→ **URAIAN TUGAS**: Tuliskan kembali dengan tepat bagian dari bacaan tentang bahaya tembakau di bawah ini, mulai dari kata-kata yang memuat "Pada abad 21, diperkirakan" hingga "oleh penggunaan tembakau.".

Pada abad 21, diperkirakan sekitar satu milyar orang meninggal akibat epidemik tembakau, termasuk adanya penurunan kualitas hidup pada usia tua jika telah terbiasa merokok pada usia muda. Oleh karenanya, menghentikan kebiasaan merokok merupakan alternatif terbaik dan termurah dalam mencegah munculnya berbagai penyakit yang disebabkan oleh penggunaan tembakau.
Demikian disampaikan dosen Fakultas Kedokteran dan Ilmu Kesehatan – Universitas Muhammadiyah Yogyakarta (FKIK –UMY), dr. Agus Widyatmoko, Sp.PD., dalam training konseling berhenti merokok, Selasa (29/3) siang di Asri Medical Center (AMC). Training yang diadakan hingga Rabu (30/3) ini diselenggarakan oleh FKIK – UMY dan bekerjasama dengan AMC yang telah membuka klinik berhenti merokok untuk memberikan konsultasi bagi perokok aktif yang berkeinginan untuk berhenti merokok.
Menurutnya, terjadi penurunan kualitas hidup secara tajam di usia tua ketika perokok telah memulai aktivitas merokoknya pada usia muda. Pada abad 20, epidemik tembakau telah membunuh 100 juta manusia di seluruh dunia dan diperkirakan akan mencapai satu milyar orang di abad 21. Penggunaan tembakau, dikatakan Agus, juga menjadi faktor risiko bagi beberapa penyebab kematian di dunia, diantaranya penyakit jantung dan stroke. “Namun penggunaan tembakau merupakan penyebab kematian di dunia yang sebenarnya dapat dicegah,” terang Agus.
Ia mengungkapkan satu orang meninggal setiap enam detik akibat tembakau. Tembakau juga tercatat telah membunuh sepertiga hingga setengah dari jumlah total perokok yang menghisap rokok dalam kurun waktu 15 tahun. “Hari ini, tembakau juga menyebabkan satu dari sepuluh kematian pada orang dewasa di dunia. Jika kondisi ini dibiarkan, maka diperkirakan sekitar 500 juta orang yang hidup hari ini akan meninggal akibat tembakau,” urai Agus.

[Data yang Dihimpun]

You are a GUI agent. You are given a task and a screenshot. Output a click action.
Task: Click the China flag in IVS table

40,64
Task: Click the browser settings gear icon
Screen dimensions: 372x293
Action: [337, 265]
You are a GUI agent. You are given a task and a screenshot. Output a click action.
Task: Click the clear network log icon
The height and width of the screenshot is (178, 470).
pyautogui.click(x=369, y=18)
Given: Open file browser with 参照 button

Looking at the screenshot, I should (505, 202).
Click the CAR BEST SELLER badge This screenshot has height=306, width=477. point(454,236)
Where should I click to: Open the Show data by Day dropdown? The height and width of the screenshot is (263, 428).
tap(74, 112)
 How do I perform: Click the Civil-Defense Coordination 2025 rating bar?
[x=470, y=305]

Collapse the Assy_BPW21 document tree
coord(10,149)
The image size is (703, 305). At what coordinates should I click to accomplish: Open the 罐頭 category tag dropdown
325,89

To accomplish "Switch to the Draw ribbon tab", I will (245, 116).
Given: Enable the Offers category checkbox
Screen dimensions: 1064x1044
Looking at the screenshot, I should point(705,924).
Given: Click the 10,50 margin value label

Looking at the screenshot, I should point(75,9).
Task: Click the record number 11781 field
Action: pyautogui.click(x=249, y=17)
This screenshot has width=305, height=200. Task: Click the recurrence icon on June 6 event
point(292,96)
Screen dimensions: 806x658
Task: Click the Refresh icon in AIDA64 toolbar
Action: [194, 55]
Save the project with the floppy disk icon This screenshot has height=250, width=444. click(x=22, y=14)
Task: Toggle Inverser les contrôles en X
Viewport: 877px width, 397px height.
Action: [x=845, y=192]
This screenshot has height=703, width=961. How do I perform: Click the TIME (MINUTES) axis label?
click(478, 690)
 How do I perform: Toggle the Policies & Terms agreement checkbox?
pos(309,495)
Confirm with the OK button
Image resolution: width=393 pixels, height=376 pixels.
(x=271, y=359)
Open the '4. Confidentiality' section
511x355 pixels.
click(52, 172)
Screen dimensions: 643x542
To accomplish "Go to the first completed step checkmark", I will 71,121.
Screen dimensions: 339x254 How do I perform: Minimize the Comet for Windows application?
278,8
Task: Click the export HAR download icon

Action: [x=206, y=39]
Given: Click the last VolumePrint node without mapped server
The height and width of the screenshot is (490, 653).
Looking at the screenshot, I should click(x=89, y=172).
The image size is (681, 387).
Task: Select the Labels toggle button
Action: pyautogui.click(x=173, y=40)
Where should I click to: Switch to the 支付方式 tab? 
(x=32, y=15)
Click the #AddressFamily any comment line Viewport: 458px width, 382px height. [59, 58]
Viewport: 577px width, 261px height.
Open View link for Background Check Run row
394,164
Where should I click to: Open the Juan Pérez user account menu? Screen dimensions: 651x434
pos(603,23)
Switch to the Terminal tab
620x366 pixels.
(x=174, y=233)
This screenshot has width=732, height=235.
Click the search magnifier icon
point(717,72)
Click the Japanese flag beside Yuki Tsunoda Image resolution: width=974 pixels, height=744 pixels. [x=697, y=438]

→ **BAGIAN JAWABAN**:
Pada abad 21, diperkirakan sekitar satu milyar orang meninggal akibat epidemik tembakau, termasuk adanya penurunan kualitas hidup pada usia tua jika telah terbiasa merokok pada usia muda. Oleh karenanya, menghentikan kebiasaan merokok merupakan alternatif terbaik dan termurah dalam mencegah munculnya berbagai penyakit yang disebabkan oleh penggunaan tembakau.